:: Excerpted records ::

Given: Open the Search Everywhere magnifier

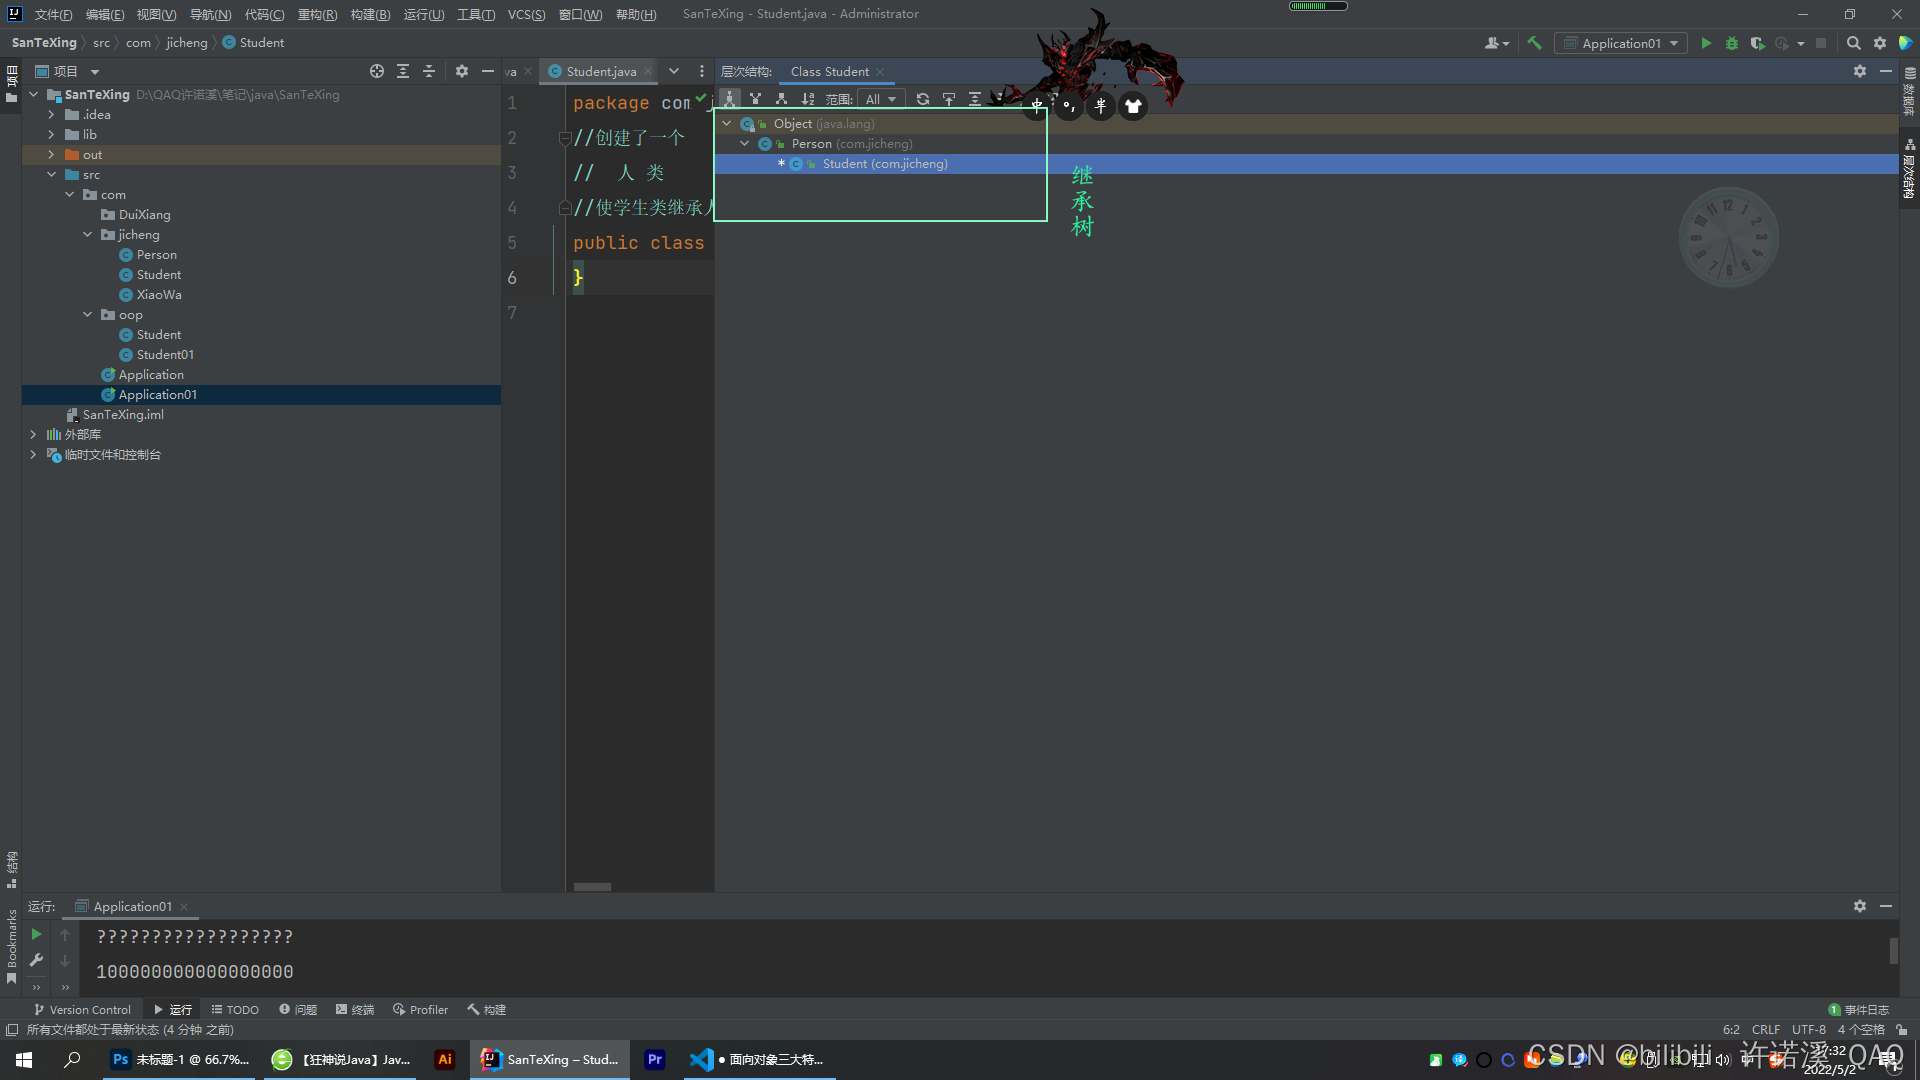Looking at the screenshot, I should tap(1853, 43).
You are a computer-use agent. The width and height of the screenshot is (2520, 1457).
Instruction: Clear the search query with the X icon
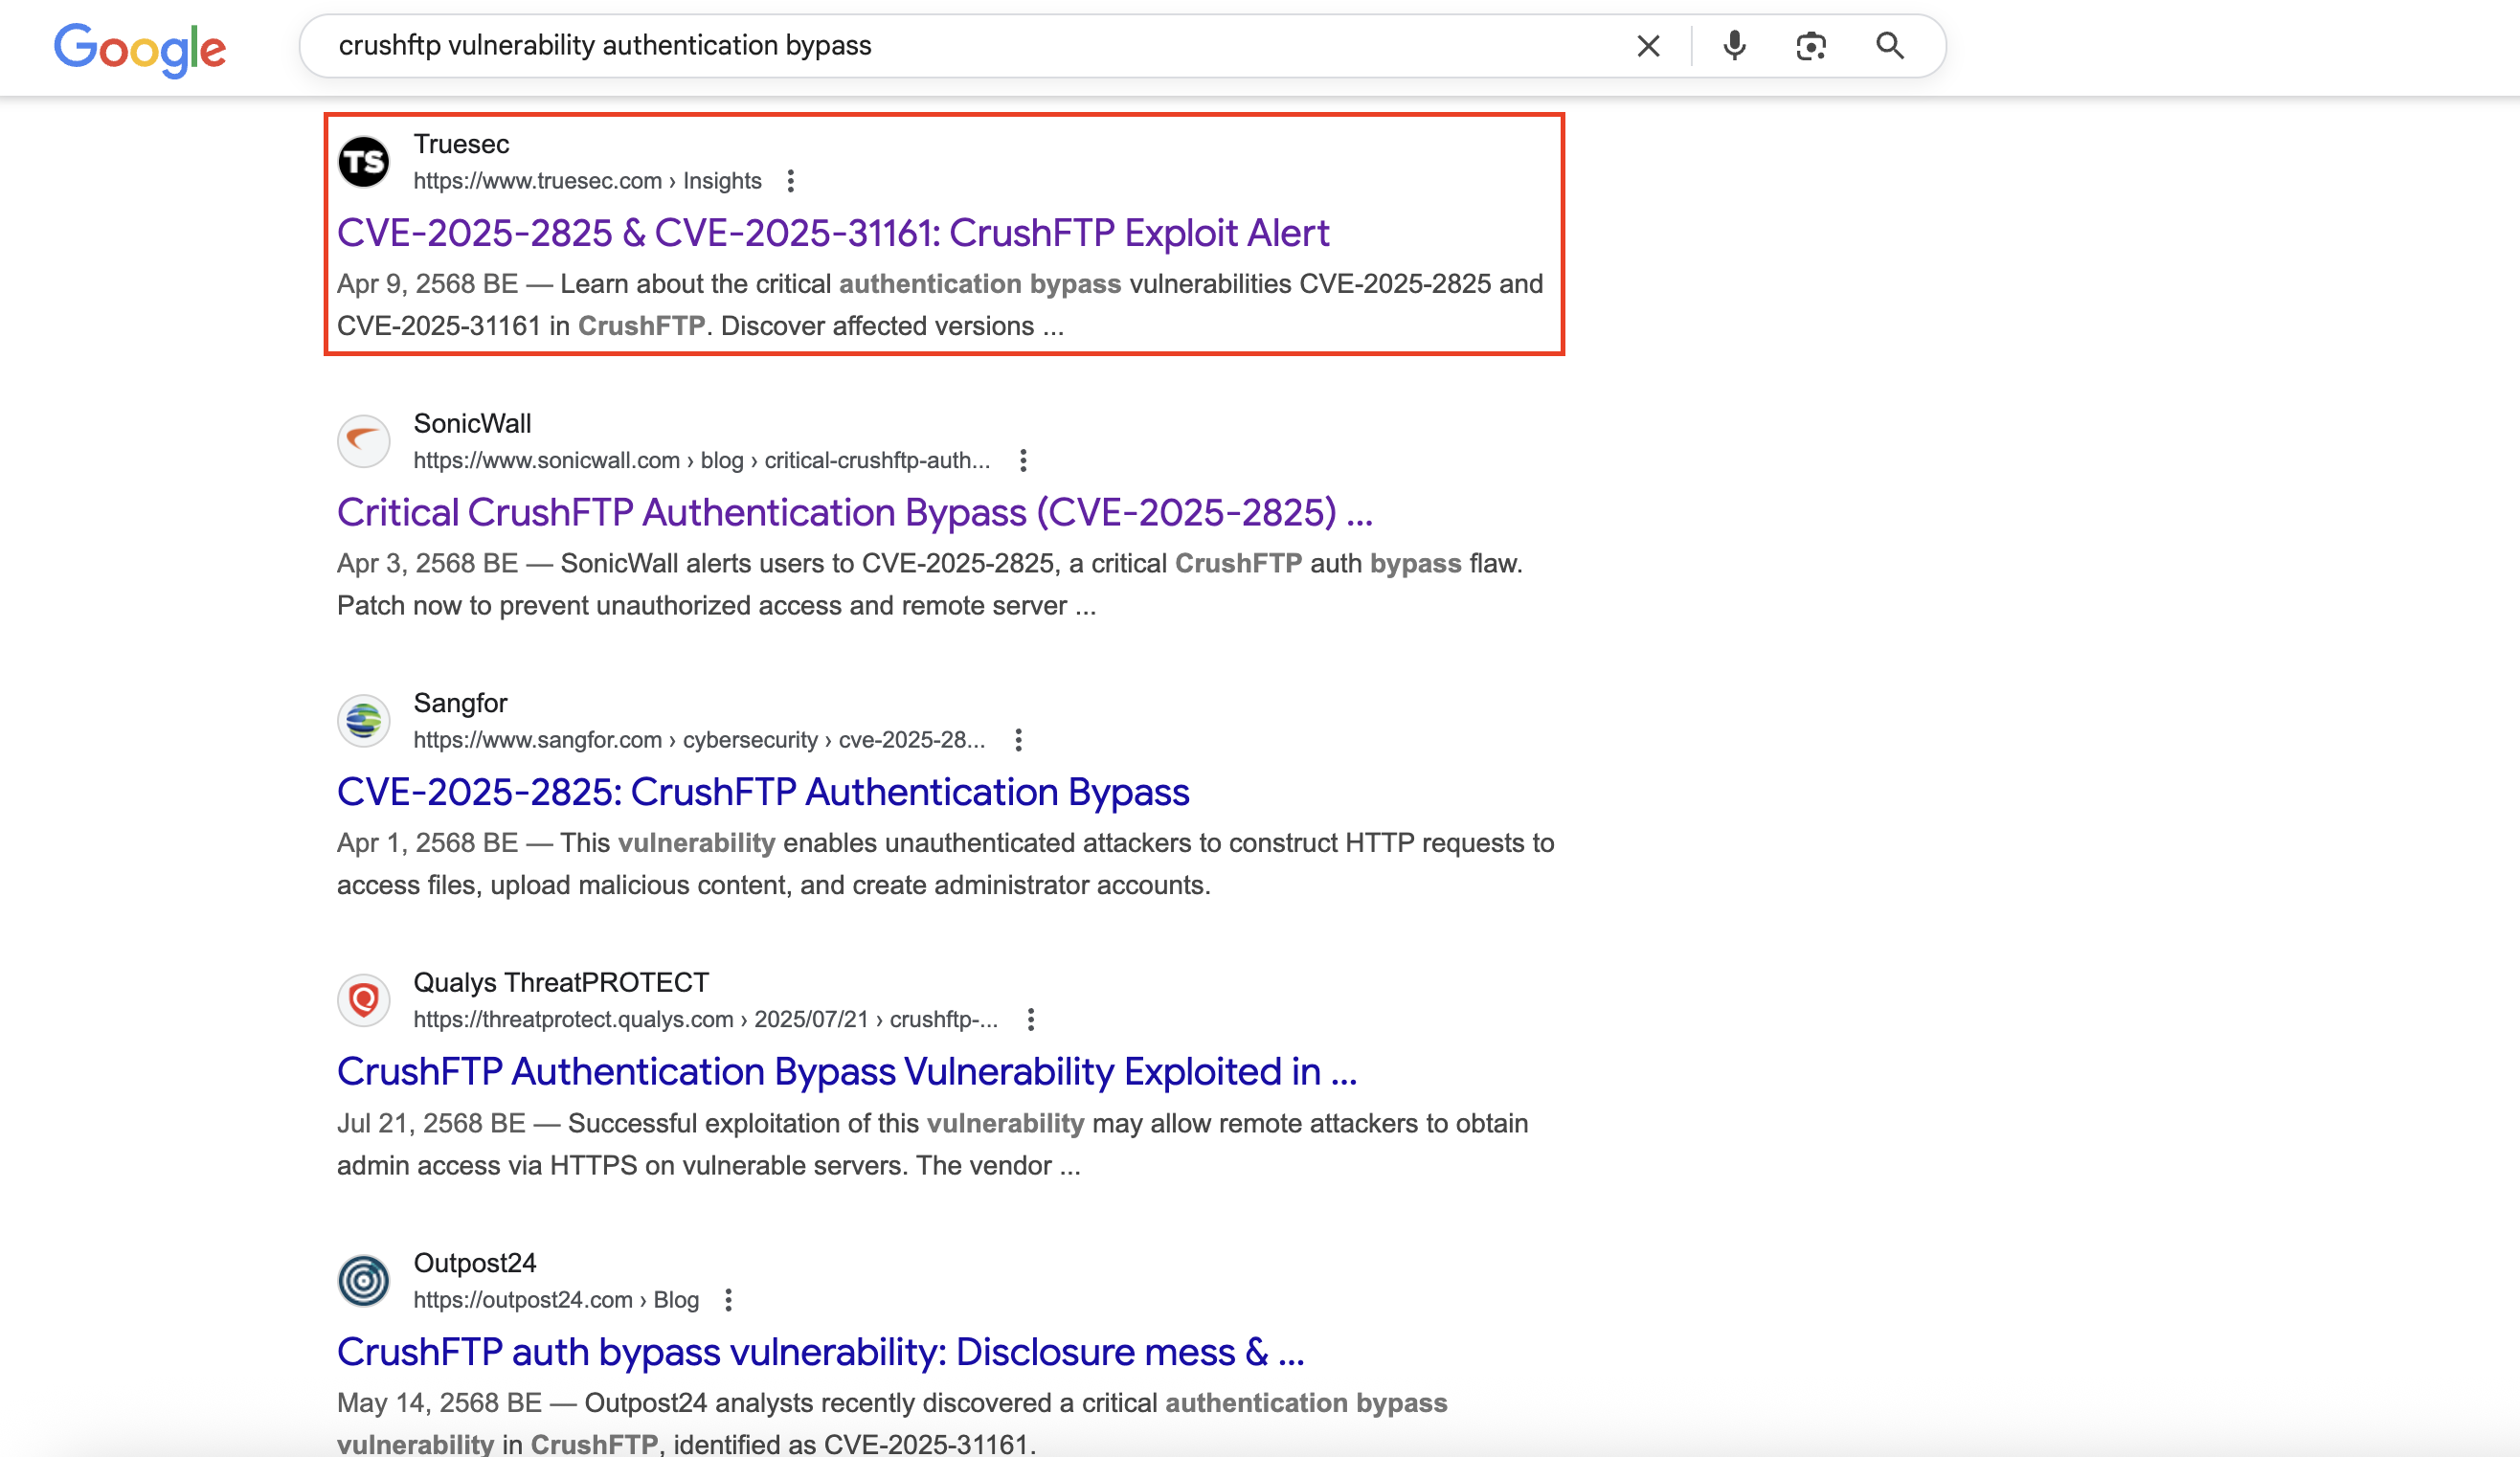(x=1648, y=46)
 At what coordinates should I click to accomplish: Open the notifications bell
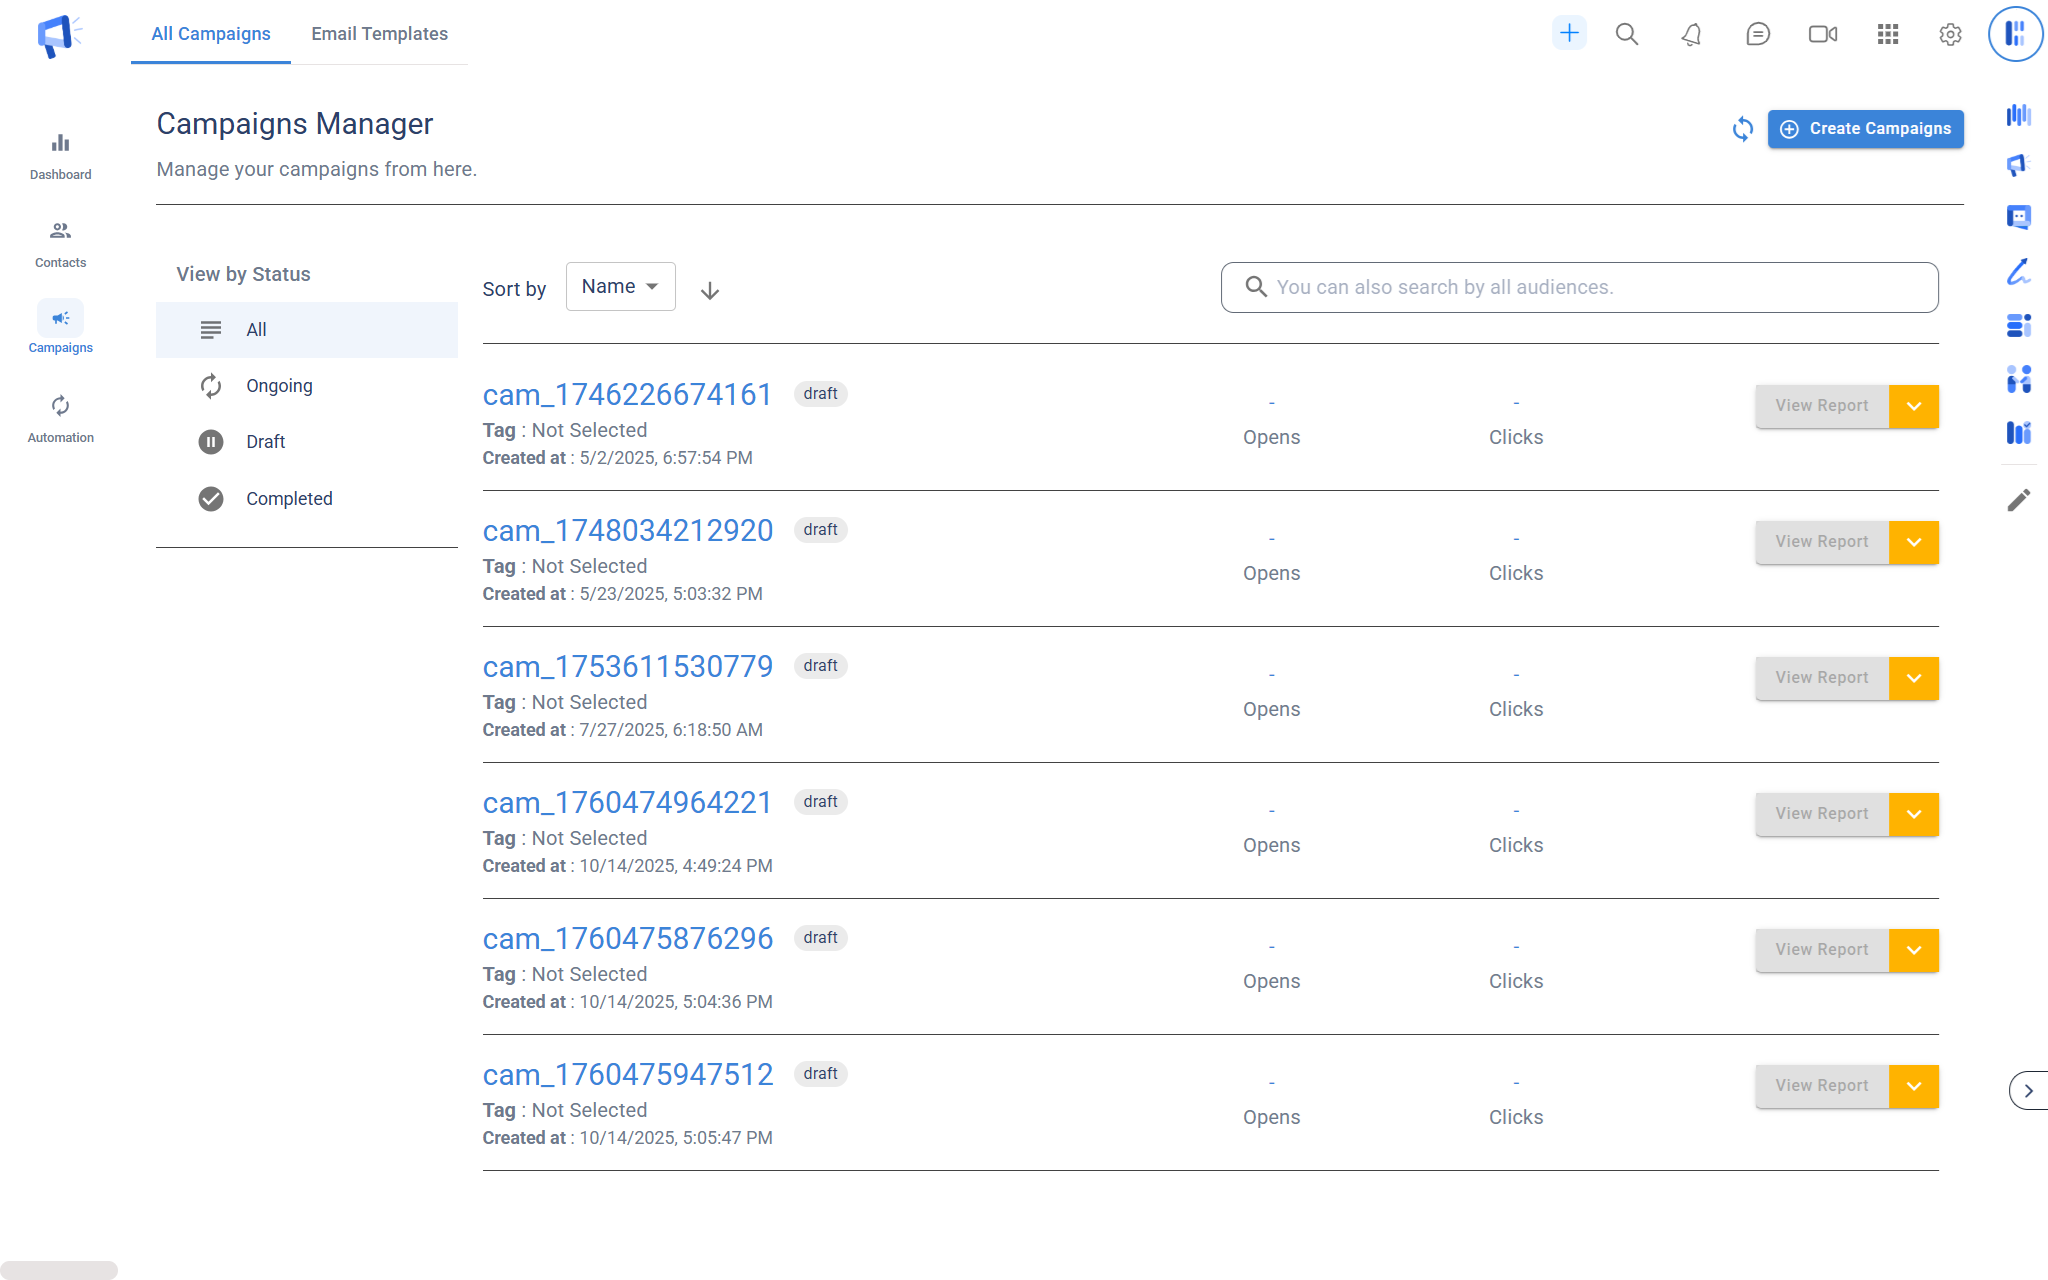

:::

• Description of the task: Omitting all pictures, give the preceding listing again exactly.

• Result below:
Given: Open the Search Everywhere magnifier

Looking at the screenshot, I should tap(1853, 43).
You are a computer-use agent. The width and height of the screenshot is (2520, 1457).
Instruction: Clear the search query with the X icon
(x=1648, y=46)
 At what coordinates should I click to accomplish: Open the notifications bell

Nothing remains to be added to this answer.